De plus, il est toujours à regretter que l’on éparpille et que l’on morcèle les grandes galeries. Beaucoup de tableaux admirables s’en vont, qui en Russie, qui en Hollande, qui en Angleterre ; bien peu, il faut le dire à notre honte, demeurent en France, et les étrangers ne se montrent que trop ardents à nous enlever nos richesses. Quand même nous soutiendrions mieux la concurrence, ce serait toujours un malheur pour les arts que les œuvres des maîtres fussent disséminées dans des collections particulières où l’on ne peut les voir que par hasard ou faveur spéciale.

Il est à regretter que les gens chargés de pousser les enchères pour le compte du musée n’eussent pas à leur disposition un plus large budget et n’aient pas pu l’aire de plus nombreuses acquisitions ; au reste, les moindres tableaux étaient disputés avec un acharnement sans pareil, et il y a telle toile que l’on a littéralement couverte de pièces d’or et de billets de banque. Nous avouons, pour notre part, que beaucoup de ces prix nous ont paru exorbitants, surtout pour plusieurs ouvrages dont le fini minutieux et l’extrême léché font le principal et même l’unique mérite.

La perle, le joyau de cette galerie était assurément le tableau duTraité de Munster, de Terburg, si admirablement gravé par Suyderhofts. Nos faiseurs de peinture officielle, nos grands entrepreneurs d’histoire auraient bon besoin d’aller souvent regarder la toile du bon Terburg ; ils verraient quel parti un homme de talent peut tirer du sujet le plus ingrat, quelles admirables ressources a trouvées sur sa palette le brave peintre de genre flamand, qui ne peignait d’ordinaire que de belles dames en robes de satin, assises devant des tables couvertes de tapis de Turquie rendus point à point. Comme il a su être fin, naturel, précieux d’exécution, bien dessiné, bien coloré, plein de style et de caractère, tout en restant dans les plus strictes conditions de son programme MM. Court, Vinchon et autres chargés habituellement de ces sortes de besognes, puisque le Terburg n’a pu être acheté par le musée, feront bien d’aller visiter, à son défaut, un certain tableau, attribué par les uns au Titien, par les autres au Bonifacio, et qui représente la première session du concile de Trente. Pour être juste cependant avec tout le monde, nous conviendrons que MM. les députés n’ont pas d’aussi beaux costumes et des têtes aussi bien caractérisées que les diplomates du traité de Munster et les évêques du concile.

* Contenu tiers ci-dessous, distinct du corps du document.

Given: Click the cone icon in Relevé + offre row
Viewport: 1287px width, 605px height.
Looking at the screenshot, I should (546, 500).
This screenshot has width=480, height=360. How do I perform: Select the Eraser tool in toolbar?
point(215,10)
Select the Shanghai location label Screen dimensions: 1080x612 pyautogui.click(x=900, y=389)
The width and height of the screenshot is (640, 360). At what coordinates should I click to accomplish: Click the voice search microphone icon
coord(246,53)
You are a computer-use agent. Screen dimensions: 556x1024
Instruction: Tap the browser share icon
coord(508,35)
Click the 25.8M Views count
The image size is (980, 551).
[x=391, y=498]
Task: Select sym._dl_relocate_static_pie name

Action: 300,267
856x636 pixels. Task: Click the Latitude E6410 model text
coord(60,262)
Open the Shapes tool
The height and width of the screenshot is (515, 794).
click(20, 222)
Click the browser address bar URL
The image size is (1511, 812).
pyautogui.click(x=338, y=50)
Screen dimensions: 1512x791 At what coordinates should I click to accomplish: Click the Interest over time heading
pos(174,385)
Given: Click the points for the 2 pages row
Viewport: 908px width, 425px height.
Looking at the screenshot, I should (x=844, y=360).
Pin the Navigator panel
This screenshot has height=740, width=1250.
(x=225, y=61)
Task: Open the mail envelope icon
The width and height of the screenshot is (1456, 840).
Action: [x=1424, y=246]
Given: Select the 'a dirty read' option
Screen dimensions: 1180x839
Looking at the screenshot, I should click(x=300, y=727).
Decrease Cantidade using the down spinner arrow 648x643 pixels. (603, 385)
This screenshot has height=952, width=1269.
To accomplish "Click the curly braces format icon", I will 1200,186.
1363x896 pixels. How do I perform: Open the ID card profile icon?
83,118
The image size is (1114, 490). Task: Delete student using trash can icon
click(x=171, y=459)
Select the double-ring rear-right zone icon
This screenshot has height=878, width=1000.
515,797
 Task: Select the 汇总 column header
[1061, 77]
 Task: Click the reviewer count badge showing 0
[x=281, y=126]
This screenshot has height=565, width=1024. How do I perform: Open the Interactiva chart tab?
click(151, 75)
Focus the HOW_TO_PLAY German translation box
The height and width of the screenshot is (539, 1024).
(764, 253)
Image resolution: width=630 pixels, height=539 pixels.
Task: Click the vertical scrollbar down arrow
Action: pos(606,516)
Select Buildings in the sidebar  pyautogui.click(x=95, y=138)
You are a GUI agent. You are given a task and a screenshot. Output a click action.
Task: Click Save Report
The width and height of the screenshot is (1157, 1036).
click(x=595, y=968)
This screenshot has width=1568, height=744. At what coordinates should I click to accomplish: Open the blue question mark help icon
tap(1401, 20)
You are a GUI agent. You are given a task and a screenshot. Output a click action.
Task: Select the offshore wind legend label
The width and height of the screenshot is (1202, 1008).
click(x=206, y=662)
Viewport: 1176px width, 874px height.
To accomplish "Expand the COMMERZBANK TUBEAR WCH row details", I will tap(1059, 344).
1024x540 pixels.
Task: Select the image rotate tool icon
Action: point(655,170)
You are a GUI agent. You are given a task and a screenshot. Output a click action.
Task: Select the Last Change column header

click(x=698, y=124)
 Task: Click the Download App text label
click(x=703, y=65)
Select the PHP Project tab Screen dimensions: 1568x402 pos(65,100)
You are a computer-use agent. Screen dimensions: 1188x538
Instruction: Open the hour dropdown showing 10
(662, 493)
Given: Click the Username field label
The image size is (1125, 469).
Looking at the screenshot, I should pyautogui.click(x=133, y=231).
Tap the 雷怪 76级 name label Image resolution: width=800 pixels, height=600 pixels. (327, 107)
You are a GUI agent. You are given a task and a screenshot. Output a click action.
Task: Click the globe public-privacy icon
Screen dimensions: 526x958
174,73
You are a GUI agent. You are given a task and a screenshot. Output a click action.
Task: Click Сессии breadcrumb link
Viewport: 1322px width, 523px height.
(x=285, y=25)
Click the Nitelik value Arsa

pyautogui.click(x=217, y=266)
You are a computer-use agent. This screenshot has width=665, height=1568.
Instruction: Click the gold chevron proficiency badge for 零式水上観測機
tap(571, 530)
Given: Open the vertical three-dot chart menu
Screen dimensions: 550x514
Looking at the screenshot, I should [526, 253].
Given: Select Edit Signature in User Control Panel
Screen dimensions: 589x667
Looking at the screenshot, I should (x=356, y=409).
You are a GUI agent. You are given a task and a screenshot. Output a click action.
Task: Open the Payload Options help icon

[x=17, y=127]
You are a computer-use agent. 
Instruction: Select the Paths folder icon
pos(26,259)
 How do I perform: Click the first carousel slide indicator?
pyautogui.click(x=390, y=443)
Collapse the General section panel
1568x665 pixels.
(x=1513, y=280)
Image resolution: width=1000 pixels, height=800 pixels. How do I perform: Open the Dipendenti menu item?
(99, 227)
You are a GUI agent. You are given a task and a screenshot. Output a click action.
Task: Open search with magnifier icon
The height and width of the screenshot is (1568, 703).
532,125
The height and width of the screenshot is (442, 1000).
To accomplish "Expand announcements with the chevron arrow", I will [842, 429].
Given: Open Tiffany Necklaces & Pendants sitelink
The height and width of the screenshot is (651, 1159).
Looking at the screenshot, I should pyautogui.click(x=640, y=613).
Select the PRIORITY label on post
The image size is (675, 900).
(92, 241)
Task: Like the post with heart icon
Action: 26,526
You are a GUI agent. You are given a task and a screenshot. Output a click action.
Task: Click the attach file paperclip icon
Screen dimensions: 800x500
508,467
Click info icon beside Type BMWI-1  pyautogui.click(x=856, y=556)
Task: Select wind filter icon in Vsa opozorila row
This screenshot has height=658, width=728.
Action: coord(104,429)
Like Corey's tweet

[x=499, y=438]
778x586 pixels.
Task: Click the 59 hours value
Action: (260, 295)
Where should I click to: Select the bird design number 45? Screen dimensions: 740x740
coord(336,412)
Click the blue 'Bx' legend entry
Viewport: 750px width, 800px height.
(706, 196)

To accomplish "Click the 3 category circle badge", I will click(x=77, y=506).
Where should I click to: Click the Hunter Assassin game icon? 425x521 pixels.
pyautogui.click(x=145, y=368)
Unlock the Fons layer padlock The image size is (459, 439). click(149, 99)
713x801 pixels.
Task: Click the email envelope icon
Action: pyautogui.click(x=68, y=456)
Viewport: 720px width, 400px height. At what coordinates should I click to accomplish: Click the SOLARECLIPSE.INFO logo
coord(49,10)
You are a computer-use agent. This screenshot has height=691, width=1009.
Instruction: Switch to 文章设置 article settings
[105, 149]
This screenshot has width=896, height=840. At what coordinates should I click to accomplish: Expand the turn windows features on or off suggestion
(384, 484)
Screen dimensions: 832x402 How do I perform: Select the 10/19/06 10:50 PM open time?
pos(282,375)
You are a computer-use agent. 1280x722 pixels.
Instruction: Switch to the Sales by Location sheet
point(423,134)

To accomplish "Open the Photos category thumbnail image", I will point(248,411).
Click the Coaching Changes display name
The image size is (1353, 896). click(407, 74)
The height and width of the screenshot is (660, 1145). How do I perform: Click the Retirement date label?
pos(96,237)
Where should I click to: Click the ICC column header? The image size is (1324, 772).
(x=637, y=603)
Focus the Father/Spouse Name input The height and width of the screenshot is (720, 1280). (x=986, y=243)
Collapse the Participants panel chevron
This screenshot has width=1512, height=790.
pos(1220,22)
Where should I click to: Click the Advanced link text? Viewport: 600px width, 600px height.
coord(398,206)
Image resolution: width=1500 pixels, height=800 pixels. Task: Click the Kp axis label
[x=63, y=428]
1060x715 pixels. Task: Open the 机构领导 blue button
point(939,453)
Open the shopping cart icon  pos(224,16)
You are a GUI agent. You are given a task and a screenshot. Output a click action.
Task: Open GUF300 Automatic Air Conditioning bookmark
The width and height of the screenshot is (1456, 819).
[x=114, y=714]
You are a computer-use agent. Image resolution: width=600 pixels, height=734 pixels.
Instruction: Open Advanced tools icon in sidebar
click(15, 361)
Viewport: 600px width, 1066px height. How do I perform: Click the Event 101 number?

Cette longue suite de têtes presque toutes sur la même ligne offrait cependant d’énormes difficultés à vaincre ; Terburg, sans faire d’inutiles efforts pour dramatiser une scène essentiellement grave et paisible, et tout en acceptant cette donnée monotone et symétrique, a imprimé tant de réalité et de vie à chacune des figures qui composent cet interminable chapelet, que l’œil n’est pas affecté de cette disposition qui serait désagréable avec une exécution moins parfaite.

Quelles belles têtes ! Nez d’aigle, regards d’aigle, bouches pincées et serrées, pleines de secrets qu’elles ne diront pas ; fronts un peu dégarnis de cheveux, accrochant la lumière sur leurs protubérances intelligentes ; physionomies narquoises et futées ; faux airs de bonhomie, gravité légèrement gourmée, gestes rares, maintien officiel, vêtement sobre et discret de couleur, comme il convient à des diplomates ; que tout cela est miraculeusement compris et rendu ! — Comment donc Terburg, le peintre des petits pages et des maîtres de musique, a-t-il pu pénétrer si facilement dans les secrets de la chancellerie et entrer si avant dans l’intimité de tous ces personnages graves et mystérieux qui passent une moitié de leur vie à en cacher l’autre, et auprès de qui Harpocrate lui-même, le dieu silencieux qui cachette sa bouche avec son doigt, est un bavard effréné et un faiseur de commérages ? Il a copié tout simplement et fait des portraits c’est ainsi que procèdent les grands artistes ; leur puissante intuition de la forme qui enveloppe toute pensée les rend, à leur insu, les plus fins analystes qui soient. Une petite ride près de la bouche, une imperceptible patte d’oie au coin de l’œil, la brisure d’une ligne, une inflexion dans l’arc d’un sourcil, un coup d’ongle soucieux sur la peau lisse d’un front, le méplat brillanté et le croquant d’un cartilage, une place dans la joue plus ou moins veinée et frappée de rouge ; tous ces détails, insignifiants en apparence, rendus avec l’austère et profonde vérité des maîtres, en disent plus sur l’âme et la pensée d’un homme que vingt pages de métaphysique quintessenciée ; aussi Terburg, pour donner à ses révélations toute l’authenticité possible, s’est-il placé lui-même dans un coin du tableau, observant et regardant toute cette scène avec l’œil chercheur et curieux de l’artiste en présence de son modèle.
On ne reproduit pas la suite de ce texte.